下の注文住宅のキッチンについての本文を、最後の文の後から書き継いでください。

(本文)
▽

注文住宅のキッチン
【キッチンの種類と製品】

キッチン

キッチンとは主に料理を行うための場所のことで、効率よく料理をするために通常は下記のような設備が備え付けられています。

食材の下ごしらえや料理の盛り付けを行うためのワークトップ(調理台)
食材や食器、調理器具を洗うためのシンク(流し台)
焼く・煮る・蒸すなど食材に火を通すためのコンロ
食材や食器、調理器具などを保管するための収納
調理中の煙や臭いを排出するためのレンジフード
使い終わった食器を洗浄するための食洗機

これらの機能を持ったキッチンは構造もしくは規模別に大きく分けると、一枚板の天板によりすべての設備が一体化した『システムキッチン』、それぞれの機能がパーツとして分けられた『ブロックキッチン』、コンパクトにまとめた『ミニキッチン』の3種類があります。以前はブロックキッチンが主流でしたが、現在ではシステムキッチンが主流となっています。そのため、あえてブロックキッチンを新築戸建で採用することは少なくなりましたが、修理や取替が簡易にできることから間取りの変更もしやすく、事務所・テナントなどで多く採用されています。ミニキッチンも単身世帯用の賃貸物件などで多く採用されています。

システムキッチン
ビルトインキッチンとも呼ばれており、継ぎ目がなく統一化されたデザインなので見た目も美しく、液体や食材クズなども入りこまず、段差も無くてお手入れがしやすいなど、機能性も考えて設計されたキッチンです。さらに最近では食洗器・ゴミ箱などもシステムキッチンに組み込めるようになっているため、キッチンという空間自体をスッキリ見せることも可能です。デメリットとしては、全ての機能が一体化しているため部分的な交換が難しいことが挙げられます。全交換をする場合はもちろん、部分的な交換でも専門業者が必要になるため、修繕コストが高くなる場合が多いです。

△

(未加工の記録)

▽

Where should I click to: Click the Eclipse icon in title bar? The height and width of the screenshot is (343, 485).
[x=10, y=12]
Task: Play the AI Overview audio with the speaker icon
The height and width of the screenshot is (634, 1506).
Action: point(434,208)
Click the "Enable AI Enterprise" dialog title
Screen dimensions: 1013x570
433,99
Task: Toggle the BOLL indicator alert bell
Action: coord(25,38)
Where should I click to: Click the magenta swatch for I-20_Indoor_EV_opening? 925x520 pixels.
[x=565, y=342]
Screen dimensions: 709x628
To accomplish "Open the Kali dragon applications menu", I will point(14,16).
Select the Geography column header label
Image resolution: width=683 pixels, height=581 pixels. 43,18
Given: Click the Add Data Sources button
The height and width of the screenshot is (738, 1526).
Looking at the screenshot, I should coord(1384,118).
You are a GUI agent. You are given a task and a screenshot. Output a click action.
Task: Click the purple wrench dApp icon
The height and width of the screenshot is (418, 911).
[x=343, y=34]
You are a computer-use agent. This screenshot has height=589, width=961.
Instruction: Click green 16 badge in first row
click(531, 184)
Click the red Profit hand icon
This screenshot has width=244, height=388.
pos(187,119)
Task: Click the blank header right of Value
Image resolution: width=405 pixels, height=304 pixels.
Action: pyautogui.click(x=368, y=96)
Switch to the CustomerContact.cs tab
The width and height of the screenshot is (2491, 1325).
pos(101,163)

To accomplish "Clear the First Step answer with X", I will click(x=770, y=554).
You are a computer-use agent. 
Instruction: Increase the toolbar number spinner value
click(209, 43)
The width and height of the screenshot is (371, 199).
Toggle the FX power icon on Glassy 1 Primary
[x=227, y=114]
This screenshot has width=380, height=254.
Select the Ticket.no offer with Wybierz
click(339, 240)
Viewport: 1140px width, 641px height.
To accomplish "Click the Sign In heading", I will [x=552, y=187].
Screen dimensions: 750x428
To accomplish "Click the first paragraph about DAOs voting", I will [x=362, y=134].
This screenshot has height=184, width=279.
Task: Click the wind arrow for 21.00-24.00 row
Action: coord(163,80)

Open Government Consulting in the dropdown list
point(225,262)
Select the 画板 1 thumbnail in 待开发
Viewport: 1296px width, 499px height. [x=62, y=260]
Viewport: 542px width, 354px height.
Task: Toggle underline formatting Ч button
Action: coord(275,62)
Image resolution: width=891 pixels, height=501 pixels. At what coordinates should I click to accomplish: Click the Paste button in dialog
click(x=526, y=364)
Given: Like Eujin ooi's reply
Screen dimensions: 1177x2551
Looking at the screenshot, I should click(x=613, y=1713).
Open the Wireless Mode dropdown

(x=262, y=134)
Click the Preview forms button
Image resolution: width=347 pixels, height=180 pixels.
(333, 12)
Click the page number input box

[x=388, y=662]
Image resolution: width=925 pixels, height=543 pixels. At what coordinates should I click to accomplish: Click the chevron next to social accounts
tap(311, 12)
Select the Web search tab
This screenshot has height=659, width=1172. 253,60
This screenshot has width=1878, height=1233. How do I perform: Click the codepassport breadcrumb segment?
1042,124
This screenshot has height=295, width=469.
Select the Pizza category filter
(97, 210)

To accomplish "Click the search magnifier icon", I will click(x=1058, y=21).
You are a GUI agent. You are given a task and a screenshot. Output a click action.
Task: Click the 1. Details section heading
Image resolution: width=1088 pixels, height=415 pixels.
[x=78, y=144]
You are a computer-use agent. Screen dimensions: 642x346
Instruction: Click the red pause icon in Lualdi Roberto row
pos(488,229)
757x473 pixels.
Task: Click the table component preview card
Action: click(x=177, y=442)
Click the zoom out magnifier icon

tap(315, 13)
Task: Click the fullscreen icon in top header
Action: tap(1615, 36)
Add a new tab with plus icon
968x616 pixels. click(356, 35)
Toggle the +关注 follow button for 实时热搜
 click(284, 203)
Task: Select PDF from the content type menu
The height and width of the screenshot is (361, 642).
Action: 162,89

△

(出力)
ブロックキッチン
キッチンセットやコンビネーションキッチンとも呼ばれ、機能ごとに分けられたパーツを組み合わせることで、自分の好みのキッチンにすることができる自由度の高さが魅力のキッチンです。パーツごとに機能が分けられているため、故障などが発生した場合、その場所のパーツのみ取り替えるだけで済みます。デメリットとしては、一体化していないため液体や細かい食材クズなどを零してしまうと継ぎ目に入り込んでしまうことが挙げられます。ただし、設計思想も同じする同じメーカー・同じシリーズのもので揃えることで、継ぎ目や段差をある程度まで抑えることは可能です。

ミニキッチン
サブキッチンやハーフキッチンとも呼ばれており、通常よりも小さなシステムキッチンです。幅は90~150cmほどで、その中にキッチンとしての機能が詰め込まれており、単身世帯用キッチンや2世帯住宅でのセカンドキッチンとして使われることが多いです。そのコンパクトさ故に設置する場所を選ばないのがポイントで、様々な場所に設置することができます。しかし、コンパクトであるが故に調理スペースが小さく、本格的な調理には向いていません。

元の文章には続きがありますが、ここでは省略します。